À primeira vista, e como de praxe em Houellebecq, tudo parece construído apesar da prosa e da condução narrativa, e não por causa de ambas. Há mão pesada no desfile de temas que soam como busca de impacto vulgar (zoofilia, misoginia, suicídio) e ruídos em trechos didáticos como num best-seller ("um breve percurso pela história recente da Espanha pode ser útil aqui", "minha mercedes G 350 TD 4x4 estava estacionada no posto Repsol").

Também há desprezo por princípios básicos de verossimilhança e edição. Após redundâncias e situações forçadas, como as que envolvem um pedófilo e a tentativa de matar o filho de uma ex-namorada de Labrouste, o resultado final melhoraria se uns 20% do livro fossem cortados.

Em termos mais amplos, contudo, talvez venha justamente do descuido formal a força de "Serotonina". Como definiu um personagem de J.M. Coetzee, a marca do grande artista às vezes é "deformar a própria mídia para dizer o que não foi dito". É como se regras ficcionais mais estritas, eliminando trechos que "não cabem" na psicologia dos personagens e coerência da trama, impedissem certas ousadias reflexivas, certos picos estéticos obtidos em meio ao entulho da linguagem.

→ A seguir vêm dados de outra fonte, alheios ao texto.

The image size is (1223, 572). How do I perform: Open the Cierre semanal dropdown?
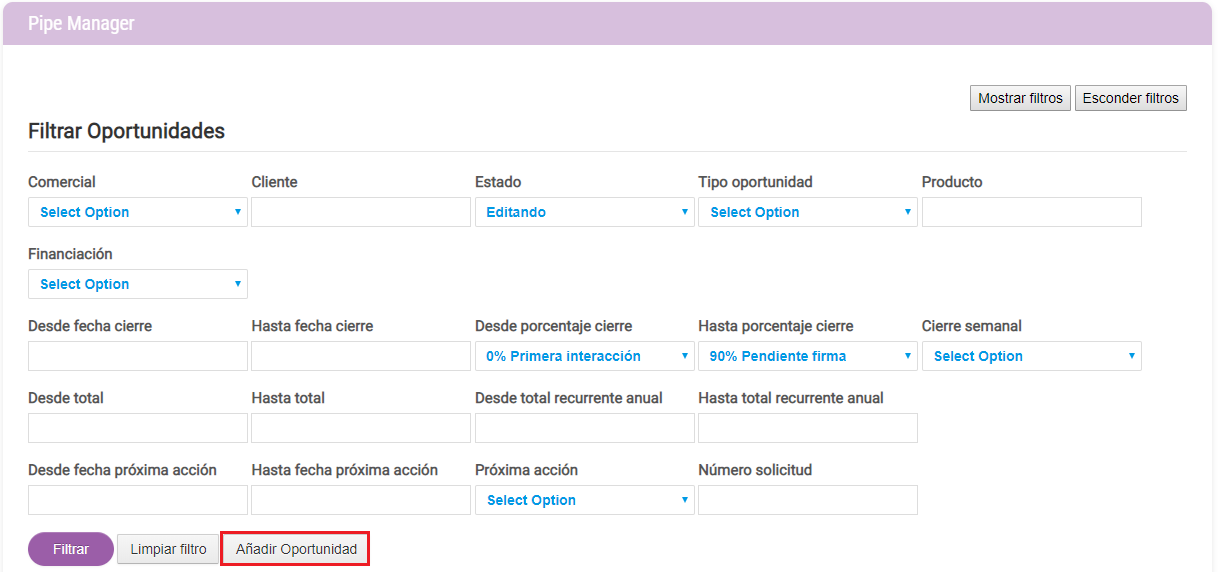1032,356
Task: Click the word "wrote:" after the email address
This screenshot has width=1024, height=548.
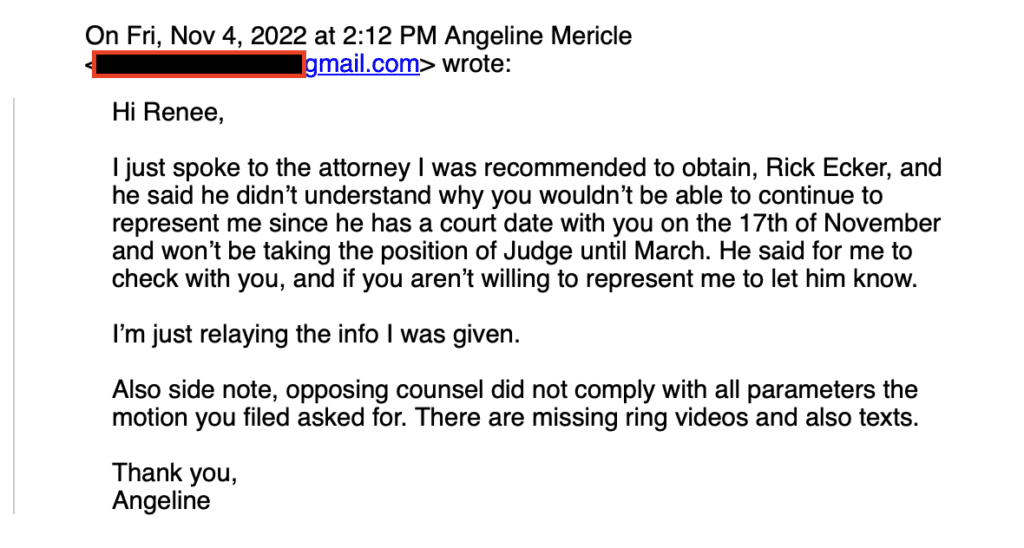Action: (477, 65)
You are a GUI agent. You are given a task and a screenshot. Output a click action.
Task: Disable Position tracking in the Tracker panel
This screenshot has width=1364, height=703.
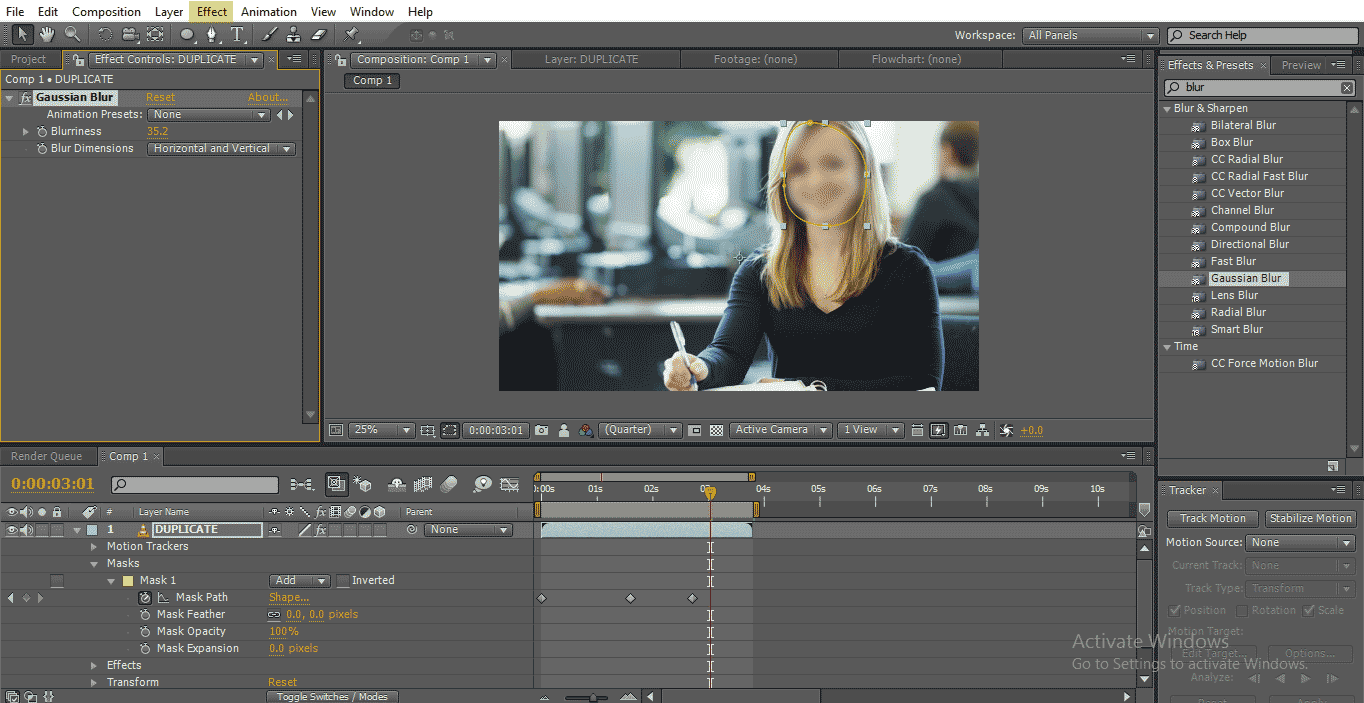1174,610
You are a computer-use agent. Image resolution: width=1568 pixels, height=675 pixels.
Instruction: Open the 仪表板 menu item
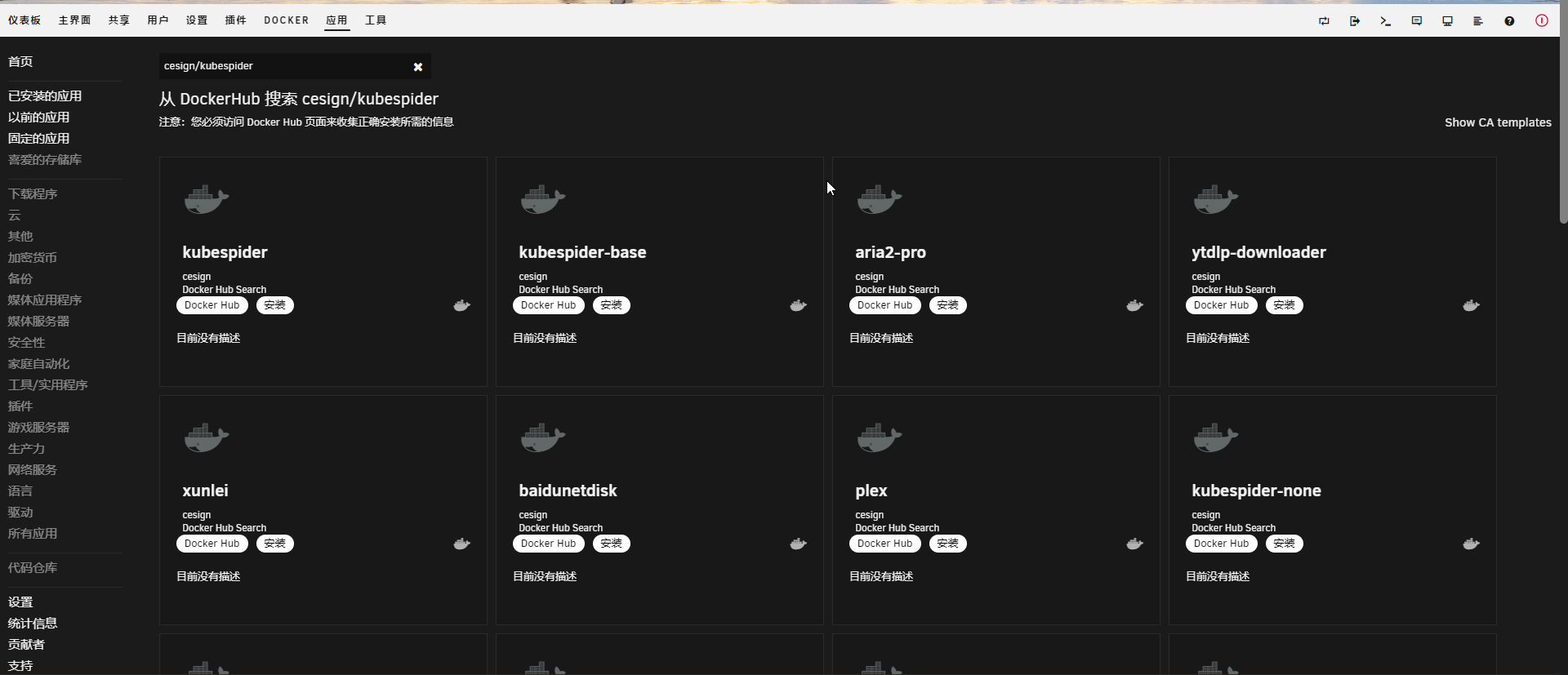pyautogui.click(x=24, y=20)
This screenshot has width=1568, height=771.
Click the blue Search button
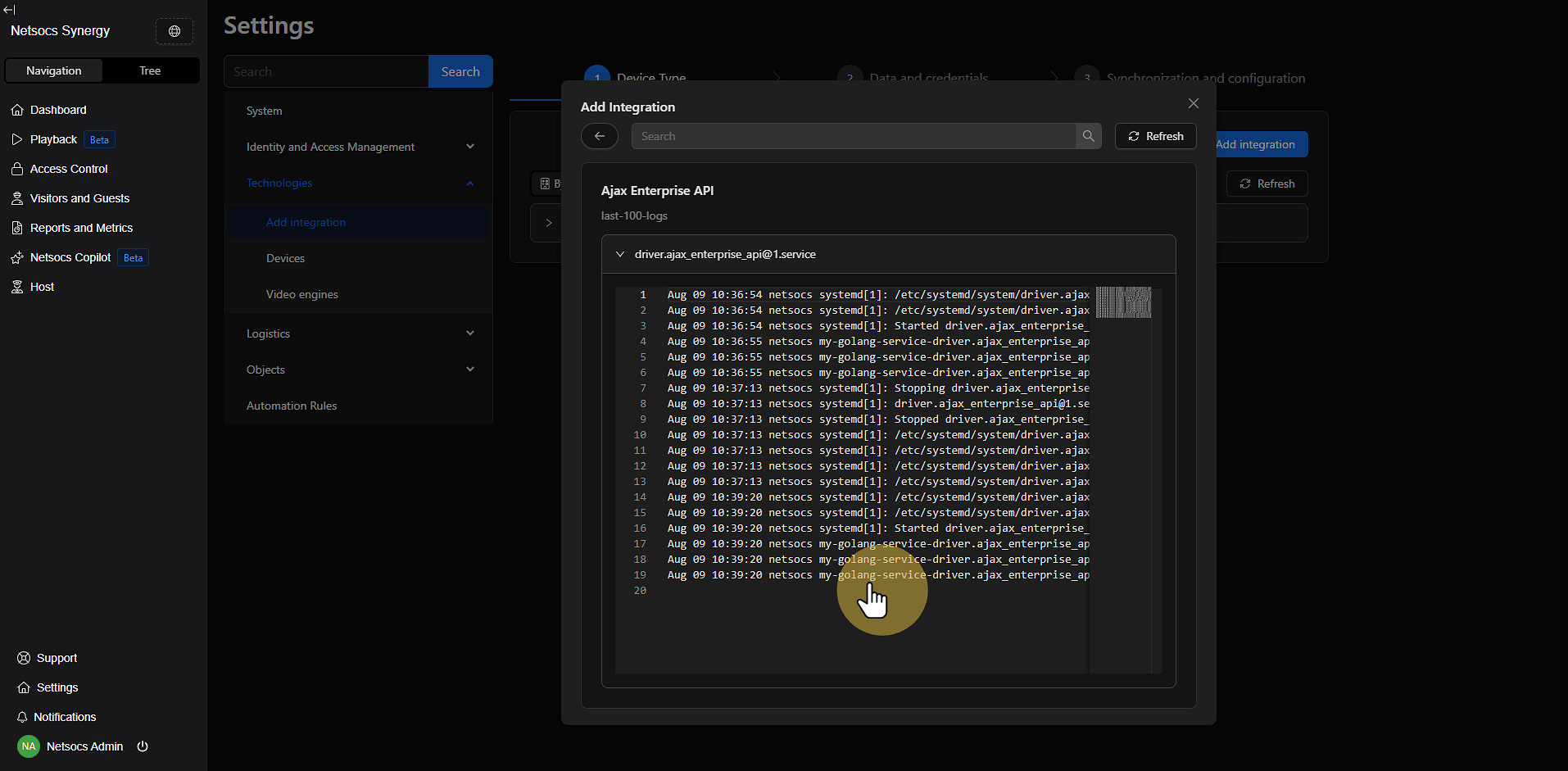460,71
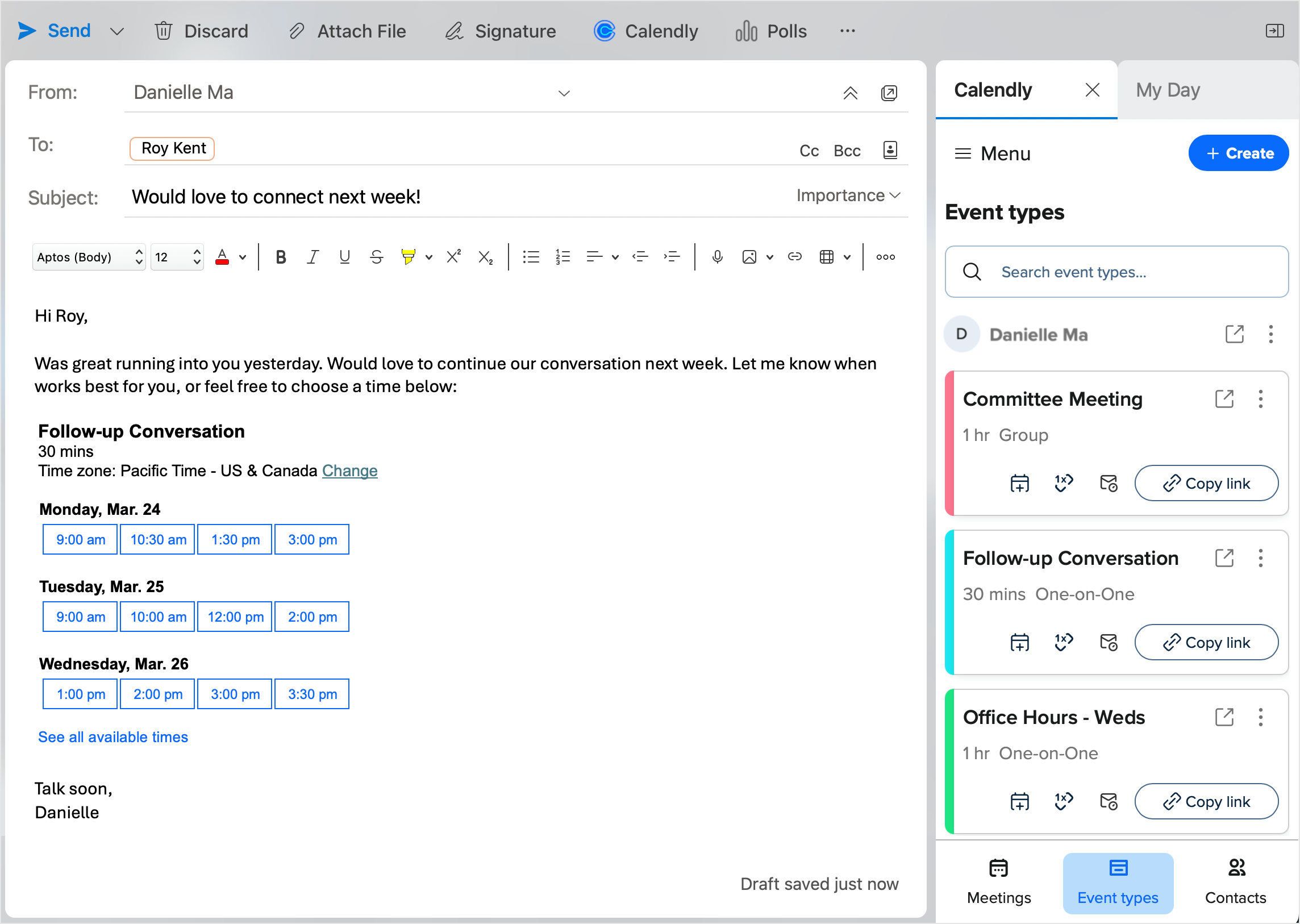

Os melhores momentos houellebecquianos, não por acaso, são estes: volta e meia os personagens param tudo o que estão fazendo ou lembrando para ruminar sobre assuntos maiores que os permitidos pela miudeza do enredo. O típico parágrafo de "Serotonina" começa falando de um objeto próximo, comezinho, e daí se distancia até o arremate algo peculiar, algo engraçado em sua convicção ranzinza/niilista: "Desliguei o motor, hesitando, devia ir lá falar com ele? (...) As pessoas (...) quando pedem conselhos (...) querem mesmo é que uma voz externa confirme que estão numa espiral de aniquilação e morte."

Dentro da tradição literária, trata-se de um resgate de elementos subestimados do velho romance de ideias, aqui adaptados a um procedimento irônico em relação ao leitor. É fácil simpatizar, por exemplo, quando as digressões de Labrouste atingem alvos que desprezamos - a burocracia da administração pública, o estilo de vida bovino e consumista da classe média.

Na página seguinte, porém, esse sujeito solitário, impotente, deprimido e adepto de prazeres mesquinhos - sua meca em Paris é um supermercado que oferece catorze variedades de húmus - compartilha seu desgosto por higiene pessoal, sua defesa de Francisco Franco ("o verdadeiro inventor, em nível mundial, do turismo de charme"), suas opiniões sobre povos e países ("como um holandês pode ser xenófobo?; por si só é uma contradição de termos, a Holanda não é um país, no máximo é uma empresa"), seu orgulho em sabotar a coleta seletiva de lixo ("pode ser que eu não tenha feito grandes coisas na vida, mas pelo menos contribuí para destruir o planeta").

É como se tal ambiguidade, calculada para que variemos entre a empatia e a repulsa pelo personagem, desconstruísse a fragilidade de nossas próprias ilusões humanistas. A mesma fruição do humor e da autenticidade de Labrouste, que consegue ter ideias contrárias ao lugar-comum igualitário, é indissociável do reverso do pacote: ter coragem de dar as costas ao coletivo passa por conviver com a intolerância, o solipsismo, no limite com a autodestruição.

Muito já se falou do caráter visionário da obra de Houellebecq. Em "Extensão do Domínio da Luta", ele teria previsto o fenômeno da violência dos "incels", ou celibatários involuntários na tradução da sigla em inglês. Já em "Plataforma" (2001) e "Submissão" (2015), antecipado manifestações célebres do terrorismo islâmico.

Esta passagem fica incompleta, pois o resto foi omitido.